In the Canterbury Tales, the author often refers to the doom of both Fridays and the number 13. In Great Britain, the hangings would frequently take place on Fridays, which was one of the reasons for this superstition. Years and years later, by the 17th century, it was popularly unadvisable to undertake any important actions whatsoever on Friday.
Nevertheless, there are sources claiming that Friday 13th wasn’t commonly regarded as unlucky until the American author and entrepreneur Thomas W. Lawson published his novel in 1907. Unsurprisingly, the book was titled Friday the Thirteenth and told the story of Bob Brownley, a successful young trader who brings Wall Street down to its knees in revenge for his financial failure.
The book certainly popularised the superstition, which might as well have been just a return to age-old myths of bad luck. The world is full of spine-chilling stories and curious legends that have to do with the mystery of Friday 13th. Some 30 years before Lawson’s novel was published, there was an intriguing attempt to fight superstition altogether.
The Thirteen Club
In late 19th century, the fear of Fridays and the number 13 was already gaining publicity in Italy. One year after the death of the eminent Italian composer Gioachino Antonio Rossini, author of almost 40 operas, his biography was put in print. In the book, it was mentioned that Rossini died on Friday 13th, in November 1868 – a curious case, taking into consideration the already-present myth in the background.
In order to fight superstition and debunk some of the unlucky beliefs, the Thirteen Club was established in 1880. Among their main goals, they wanted to unroot superstitious beliefs from society, especially politics, where 13 people at table were supposed to bring about bad luck.
Within 7 years, this secret society had some 400 members. Over time, five U.S. President joined of the Thirteen Club as honorary members, that being William McKinley, Chester Arthur, Benjamin Harrison, Grover Cleveland, and Theodore Roosevelt.
On December 13, 1886, Robert Green Ingersoll ended his toast with these famous words:
“We have had enough mediocrity, enough policy, enough superstition, enough prejudice, enough provincialism, and the time has come for the American citizen to say: ‘Hereafter I will be represented by men who are worthy, not only of the great Republic, but of the 19th century’.”
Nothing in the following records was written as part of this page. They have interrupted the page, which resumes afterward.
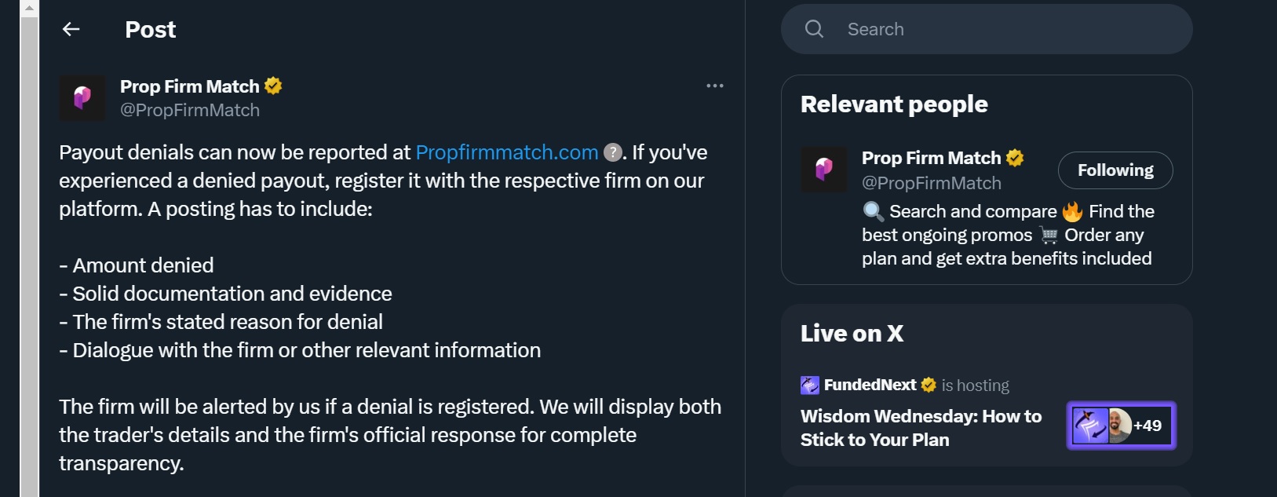Click the back arrow next to Post
1277x497 pixels.
(x=71, y=30)
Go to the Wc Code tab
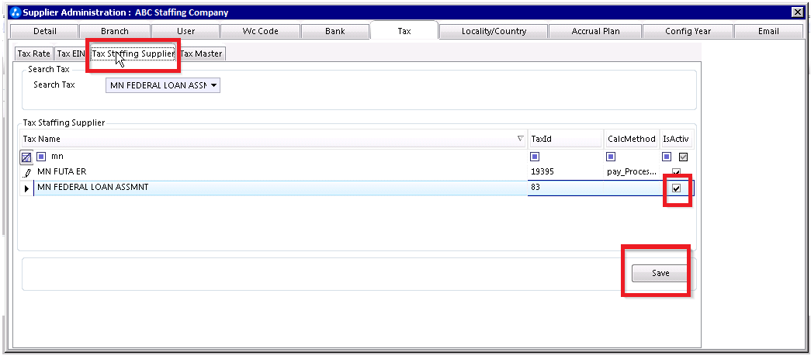Viewport: 811px width, 359px height. 260,31
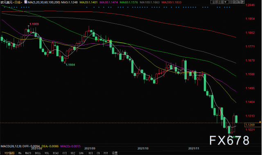This screenshot has width=262, height=155.
Task: Click the MACD(26,12,9) parameters label
Action: [x=11, y=146]
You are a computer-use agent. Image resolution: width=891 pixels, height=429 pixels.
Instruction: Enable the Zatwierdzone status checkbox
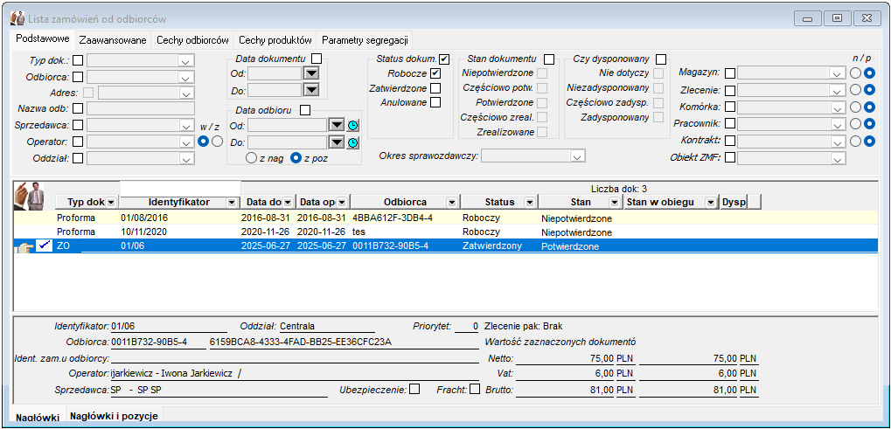tap(435, 88)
Indeed, as centuries went by and we learned more and more about the universe with the help of science and reason, superstitious beliefs have often been mistrusted, or even treated as silly or childish. Fortunately or not, the Thirteen Club didn’t manage to get rid of Friday the 13th’s cultural connotations with their 13-guest dinners. Almost 150 years later, the unlucky day is still a common part of culture, along with other superstitions and myths.
Friday the 13th
As of now, historians haven’t reached any kind of consensus regarding the origins of the Friday the 13th superstition. In reality, the roots can be tracked to a plethora of sources, including Norse mythology, Christianity, Knights Templar, or the Canterbury Tales.
Despite the Thirteen Club’s attempts, this myth is still present in modern societies, though not so often taken seriously – it’s most commonly used as inspiration for horror movie franchises, fiction novels, and numerous conspiracy theories.
The greatest threat of Friday the 13th today is auto-suggestion: if you strongly believe that bad things are about to happen, you might misinterpret some events, look for signs of trouble, or suffer from anxiety. We can only hope that age-old stories won’t stop you from having a good time on a Friday night – be it the 13th or not.